On Friday, Abby Phillip of CNN asked Trump if he would ask Matt Whitaker — former Attorney General Jeff Sessions' chief of staff who had recently been elevated to his boss's gig — to "rein in" the investigation by special counsel Robert Mueller. Trump responded by calling Phillip's question "stupid" multiple times. "What a stupid question that is. What a stupid question. But I watch you a lot, you ask a lot of stupid questions," he said.

Ryan said Trump's comments paint a clear picture of the situation. "He leaves little doubt about what he really thinks of us," she wrote.

Ryan said Trump's multiple public feuds with black women are "an unmistakable pattern" in his conduct: "Trump telegraphed that there’s something about being questioned by a black woman that he can’t abide. One or two of these instances might only leave you scratching your head. But we’ve reached the point where it’s an unmistakable pattern."

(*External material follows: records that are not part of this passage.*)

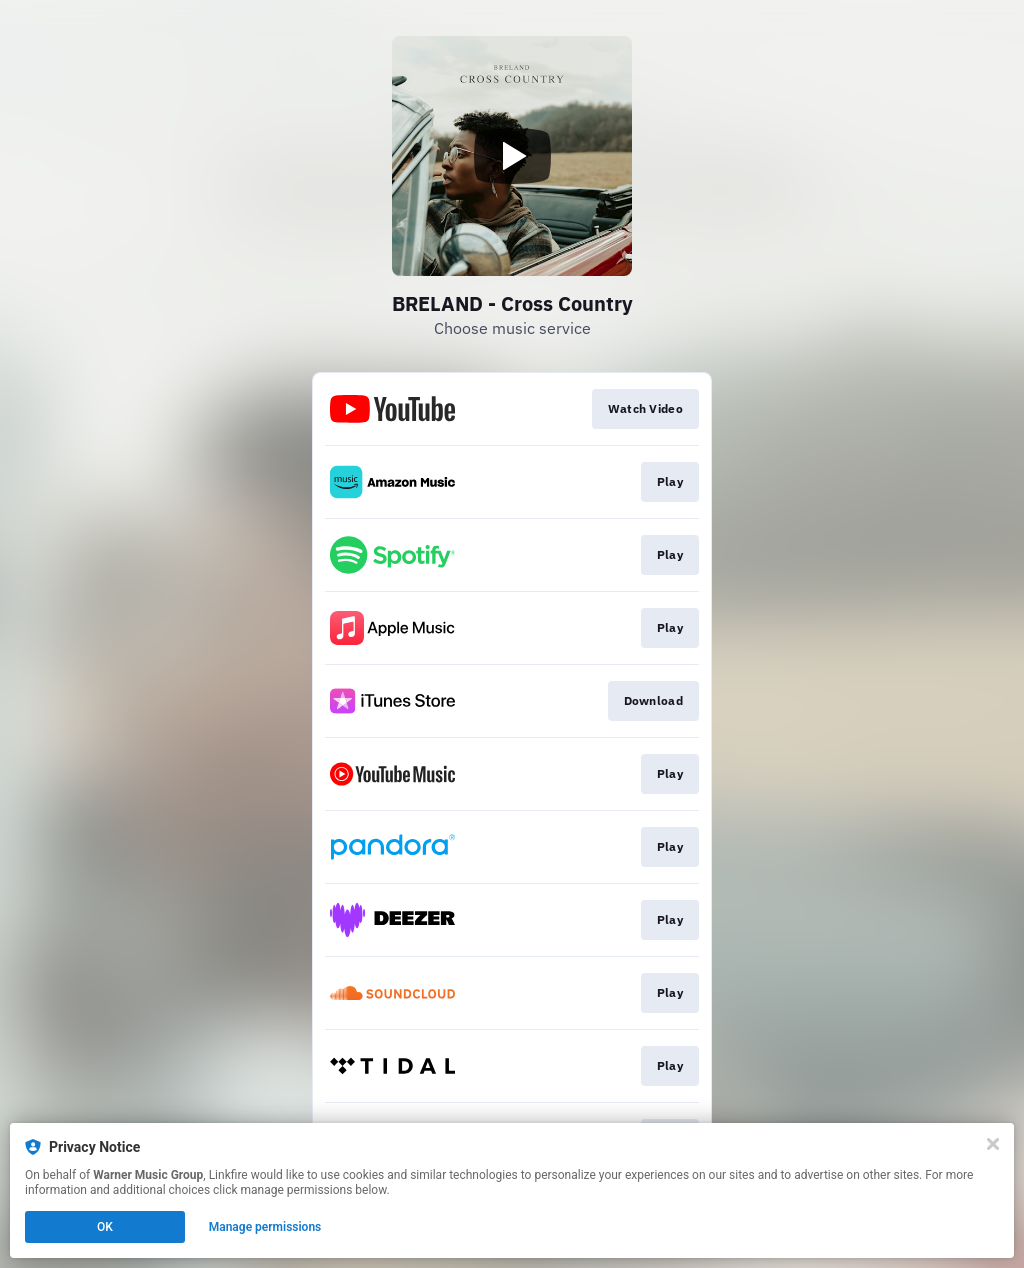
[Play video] (512, 156)
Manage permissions (265, 1227)
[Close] (993, 1144)
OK (105, 1227)
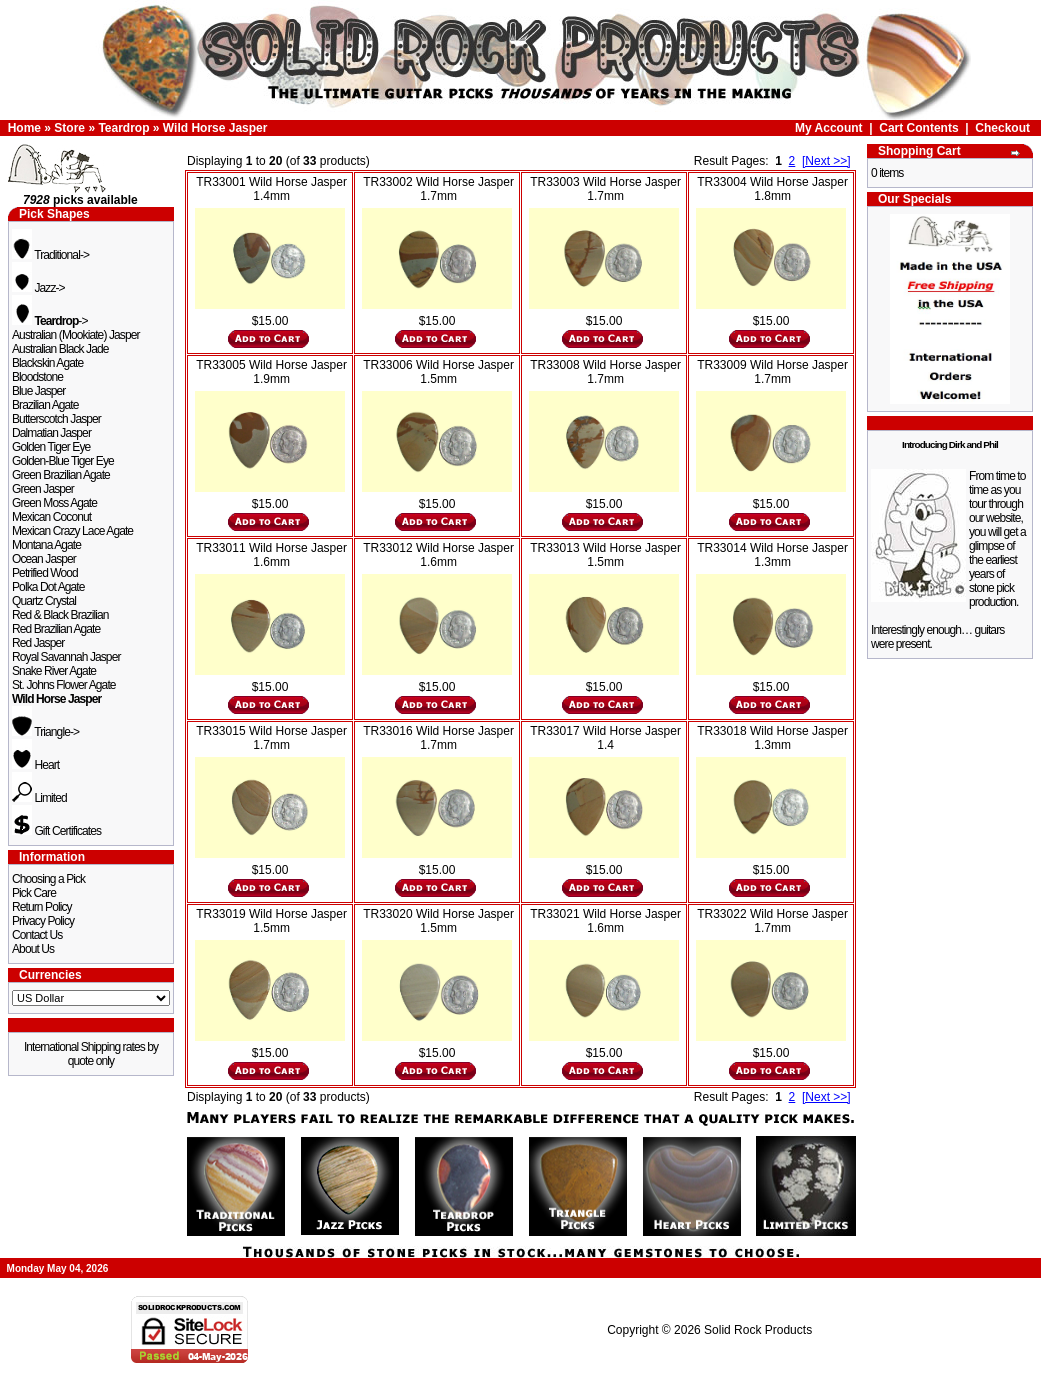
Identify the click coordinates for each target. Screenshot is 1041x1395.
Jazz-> (38, 288)
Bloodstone (37, 377)
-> (50, 321)
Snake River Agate (54, 671)
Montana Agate (46, 545)
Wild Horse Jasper (215, 128)
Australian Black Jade (60, 349)
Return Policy (42, 907)
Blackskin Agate (47, 363)
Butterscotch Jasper (56, 419)
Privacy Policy (43, 921)
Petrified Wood (45, 573)
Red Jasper (38, 643)
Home (24, 128)
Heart (35, 765)
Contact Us (37, 935)
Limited (39, 798)
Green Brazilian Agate (61, 475)
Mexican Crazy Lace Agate (72, 531)
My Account (829, 128)
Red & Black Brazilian (60, 615)
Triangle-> (45, 732)
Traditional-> (50, 255)
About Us (33, 949)
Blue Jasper (38, 391)
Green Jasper (43, 489)
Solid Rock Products (758, 1330)
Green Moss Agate (54, 503)
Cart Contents (918, 128)
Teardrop (123, 128)
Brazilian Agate (45, 405)
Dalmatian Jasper (51, 433)
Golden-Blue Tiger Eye (63, 461)
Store (69, 128)
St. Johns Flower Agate (64, 685)
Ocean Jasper (44, 559)
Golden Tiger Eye (51, 447)
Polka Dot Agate (48, 587)
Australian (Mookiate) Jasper (76, 335)
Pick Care (34, 893)
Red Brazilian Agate (56, 629)
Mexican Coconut (51, 517)
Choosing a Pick (48, 879)
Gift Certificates (56, 831)
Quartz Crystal (44, 601)
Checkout (1002, 128)
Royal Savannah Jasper (66, 657)
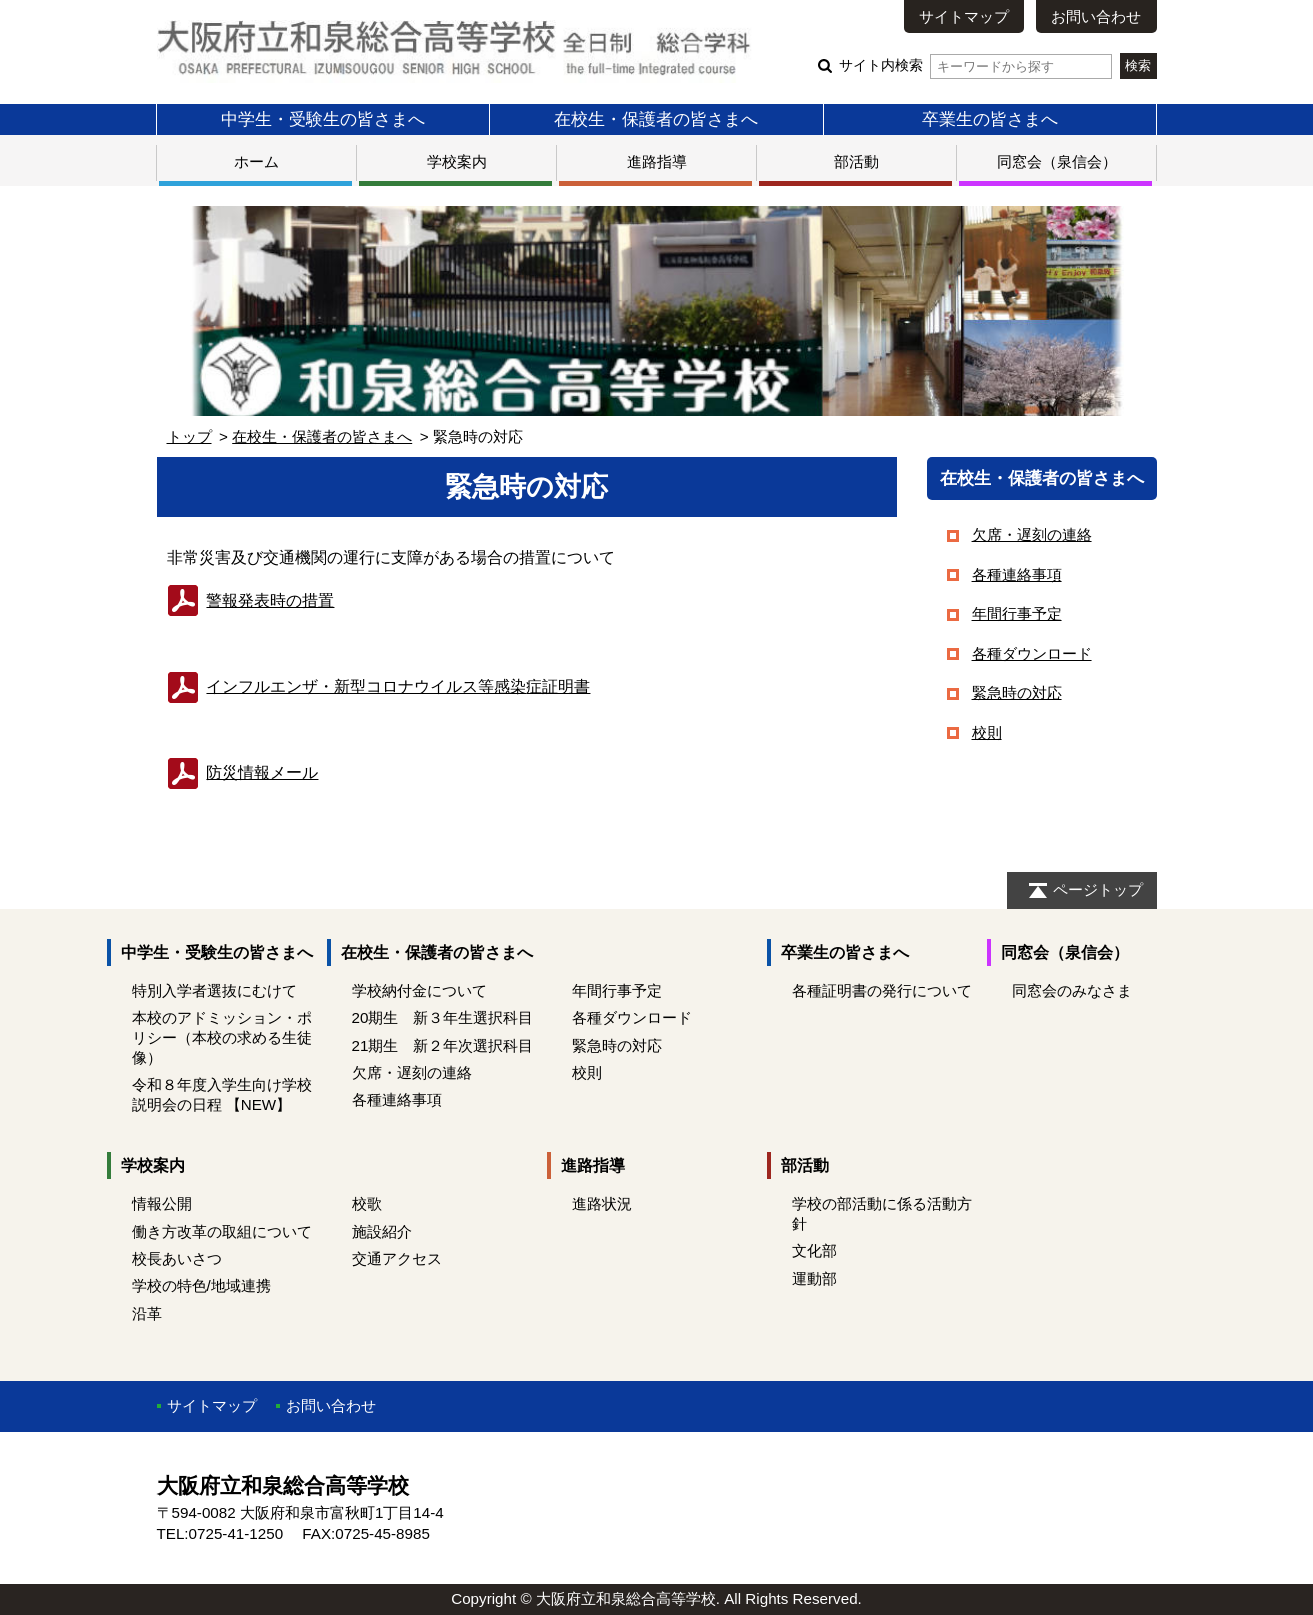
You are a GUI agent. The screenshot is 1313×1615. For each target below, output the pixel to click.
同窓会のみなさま (1072, 990)
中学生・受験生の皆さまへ (323, 119)
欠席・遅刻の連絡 (1032, 534)
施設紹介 (382, 1231)
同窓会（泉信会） (1057, 161)
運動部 (814, 1278)
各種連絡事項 (1017, 574)
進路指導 (657, 161)
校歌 (367, 1203)
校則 (987, 732)
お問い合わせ (1096, 16)
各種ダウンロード (1032, 653)
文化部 (814, 1250)
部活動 (856, 161)
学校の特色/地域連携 (201, 1285)
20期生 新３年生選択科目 (443, 1017)
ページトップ (1098, 889)
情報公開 (162, 1203)
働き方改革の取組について (222, 1231)
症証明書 (398, 686)
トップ (189, 436)
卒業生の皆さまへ (990, 119)
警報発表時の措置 (270, 600)
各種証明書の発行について (882, 990)
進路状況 (602, 1203)
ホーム (256, 161)
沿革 (147, 1313)
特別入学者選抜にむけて (214, 990)
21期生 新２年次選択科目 (443, 1045)
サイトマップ (964, 16)
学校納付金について (419, 990)
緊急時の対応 (1017, 692)
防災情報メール (243, 772)
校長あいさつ (177, 1258)
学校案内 (457, 161)
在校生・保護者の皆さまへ (656, 119)
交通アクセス (397, 1258)
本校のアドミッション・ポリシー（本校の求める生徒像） (222, 1037)
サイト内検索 (975, 65)
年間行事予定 (1017, 613)
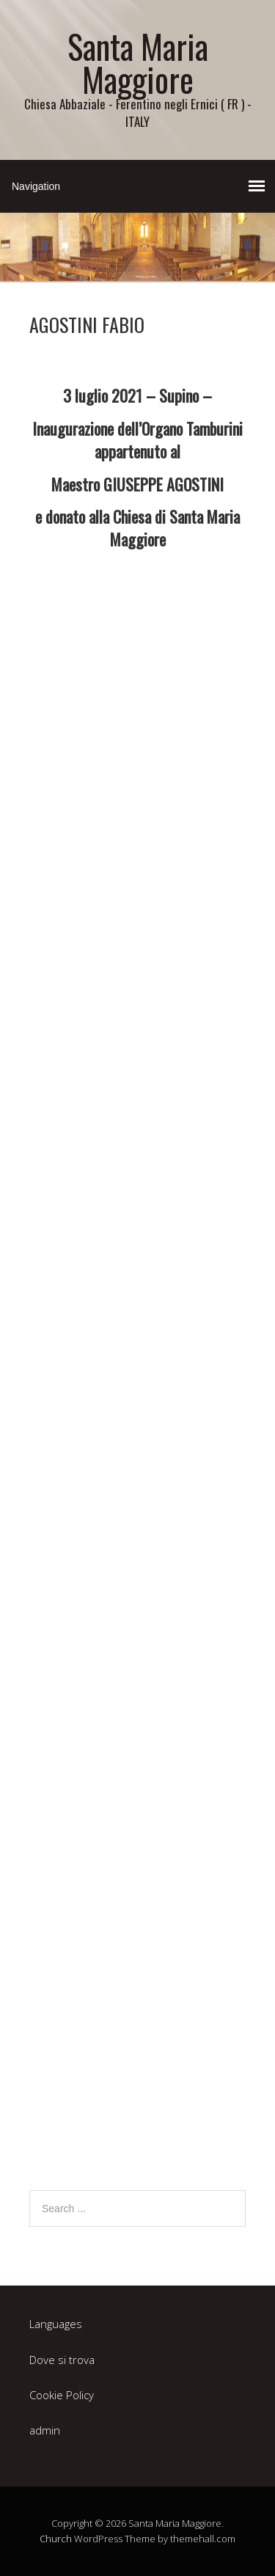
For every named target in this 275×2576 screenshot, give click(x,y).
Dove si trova (62, 2359)
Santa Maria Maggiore (137, 62)
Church (56, 2538)
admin (44, 2430)
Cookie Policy (61, 2394)
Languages (55, 2323)
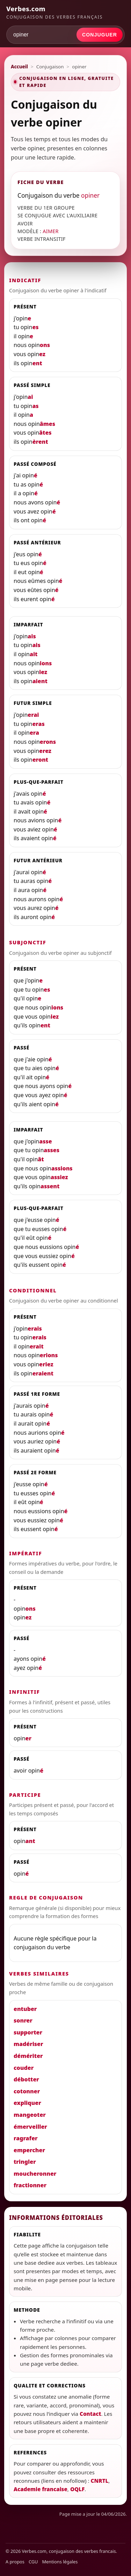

As Ryan chronicled, the president said California Rep. Maxine Waters has a "low I.Q.," and he called Stacey Abrams, a Democratic gubernatorial candidate in Georgia who graduated from Yale Law School, "not qualified."

Ryan then stated the obvious: No one should have to endure insults or racist comments at work. "I'm confident that all of us, including the African American women covering this White House, will continue to do our jobs no matter how we’re treated by President Trump. But we shouldn’t have to put up with the kind of treatment we received this week," she wrote.

Ryan wrote that she knew what a privilege it was to be chronicling history. "Every day, I try to remember that, to the best of my knowledge of my family’s history, I am only five generations removed from the last known member of my family to be enslaved, Joseph Dollar Brown, who was sold on the auction block in North Carolina," she wrote.

It's her duty to cover any presidency accurately and fairly, Ryan wrote. "And I carry that knowledge with me, because I owe it to him to cover the presidency the best way I know how, no matter how much pushback I get," she wrote.

Most importantly, Ryan said that she will not stop asking the hard questions. "As a black female journalist, I'm going to keep asking it and continue seeking answers," she wrote. "That's my job, and I am up for it."